The stresses of Brexit on international businesses are not insurmountable, but the lack of clarity coming out of Westminster is causing huge unrest within the business community.
At the time of writing, Theresa May’s third meaningful vote had been rejected, throwing more uncertainty into the air, and increasing the likelihood of a no-deal exit on April 12. Business groups such as the Confederation of British Industry (CBI) called the rejection of this latest Brexit vote “a nightmare for businesses”. Now, the UK is waiting with bated breath to discover the outcome of the latest cross-party talks, and whether the House of Commons can prevent a no-deal Brexit.
On top of that, the pound is down 20% since the original referendum result in June 2016. Despite it steadying since the meaningful vote held on March 29 (because the markets predicted a failure), investors do not want to be on the wrong side of a currency rebound, which means a weak pound is the “new normal” for businesses to plan for.
Until the Brexit dust settles, businesses are having to make adjustments and suspend certain activities without any clarity from Parliament. Activities such as reviewing suppliers, updating supply chains, stock piling, re-evaluating margins as a result of changes to potential EU preferential rates, and reviewing possible changes to credit ratings are all being examined.
As politics fails, technology is having to step in to try to help businesses manage these activities. Some of the UK’s major conglomerates are ramping up their use of technology to simulate the impact of different versions of Brexit on their business operations. Based on conversations with customers, those simulations chiefly revolve around inventory planning, currency movements, and any potential changes to credit ratings. Overall, this amounts to calculating between 50 and 100 ‘what-if’ scenarios a week using technology, and that changes daily depending on activity in Westminster.
Any type of political uncertainty requires a finance team to be incredibly agile when reporting to management teams, regulators, and shareholders, and this is especially so for businesses with complicated supply chains.

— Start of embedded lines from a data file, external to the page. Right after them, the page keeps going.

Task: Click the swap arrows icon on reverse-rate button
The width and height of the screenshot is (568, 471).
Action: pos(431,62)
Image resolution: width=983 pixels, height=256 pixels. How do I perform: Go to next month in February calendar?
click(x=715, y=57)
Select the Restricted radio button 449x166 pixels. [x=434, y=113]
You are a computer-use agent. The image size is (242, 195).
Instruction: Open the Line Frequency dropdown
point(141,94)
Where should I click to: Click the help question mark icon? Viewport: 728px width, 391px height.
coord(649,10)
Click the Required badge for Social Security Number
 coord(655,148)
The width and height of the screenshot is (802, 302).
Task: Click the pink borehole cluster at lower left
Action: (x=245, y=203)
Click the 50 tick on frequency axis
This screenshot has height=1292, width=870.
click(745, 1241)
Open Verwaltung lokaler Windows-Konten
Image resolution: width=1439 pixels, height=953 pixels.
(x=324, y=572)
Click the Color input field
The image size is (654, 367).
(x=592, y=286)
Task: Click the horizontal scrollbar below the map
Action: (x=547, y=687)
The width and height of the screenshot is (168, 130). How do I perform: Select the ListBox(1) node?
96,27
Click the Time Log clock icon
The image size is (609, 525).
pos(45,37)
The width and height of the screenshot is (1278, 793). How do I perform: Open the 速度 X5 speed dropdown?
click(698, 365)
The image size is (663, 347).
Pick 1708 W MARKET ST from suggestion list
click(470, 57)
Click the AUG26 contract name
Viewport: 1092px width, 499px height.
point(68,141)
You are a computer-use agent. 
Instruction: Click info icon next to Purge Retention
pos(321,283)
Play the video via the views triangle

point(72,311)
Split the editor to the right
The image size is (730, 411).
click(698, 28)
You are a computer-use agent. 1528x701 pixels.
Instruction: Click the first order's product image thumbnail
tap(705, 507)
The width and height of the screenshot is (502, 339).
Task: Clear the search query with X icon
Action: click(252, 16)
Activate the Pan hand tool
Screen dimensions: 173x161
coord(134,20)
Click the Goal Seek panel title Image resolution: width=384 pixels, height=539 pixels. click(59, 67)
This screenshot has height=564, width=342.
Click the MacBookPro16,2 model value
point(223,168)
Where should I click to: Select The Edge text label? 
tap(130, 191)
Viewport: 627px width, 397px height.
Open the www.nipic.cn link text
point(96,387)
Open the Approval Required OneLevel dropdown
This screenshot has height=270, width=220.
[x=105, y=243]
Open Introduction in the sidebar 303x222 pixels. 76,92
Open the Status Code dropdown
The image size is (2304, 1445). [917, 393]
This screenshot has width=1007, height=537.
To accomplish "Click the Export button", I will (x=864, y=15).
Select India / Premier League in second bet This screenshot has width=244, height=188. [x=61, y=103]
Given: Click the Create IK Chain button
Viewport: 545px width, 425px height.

The amounts of data that need analysing across various systems of record can be huge when planning for, for example, a no-deal Brexit. However, time-intensive data extraction is not possible any more; manually compiled Excel spreadsheets that lead to human errors make certain data untrustworthy and can’t be relied on when making sound business decisions.
At this stage, if a finance team wanted to implement a traditional reporting system, it would be fraught with problems. They would have to hire programmers and allow for huge implementation times to get everything working. Therefore, the only way for a finance team to remain agile in an uncertain world is to create calculations and predictions from live data, with automated, flexible enterprise resource planning (ERP) reporting to satisfy stakeholders, customers, and shareholders quickly.
ERP reporting systems are able to elevate the finance department to being a department of strategic analysis, rather than the ‘folks who do the numbers’. By freeing up time that was previously spent compiling data, finance teams now have more capacity to focus on analysing and interpreting that data. Now more than ever, as the Brexit process continues, CFOs and their teams are making groundbreaking decisions, helping to shape a company’s Brexit strategy and its future role in the UK. This is both a blessing and a curse, meaning an internal review of reporting needs to take place as a first step, as the Brexit process struggles on.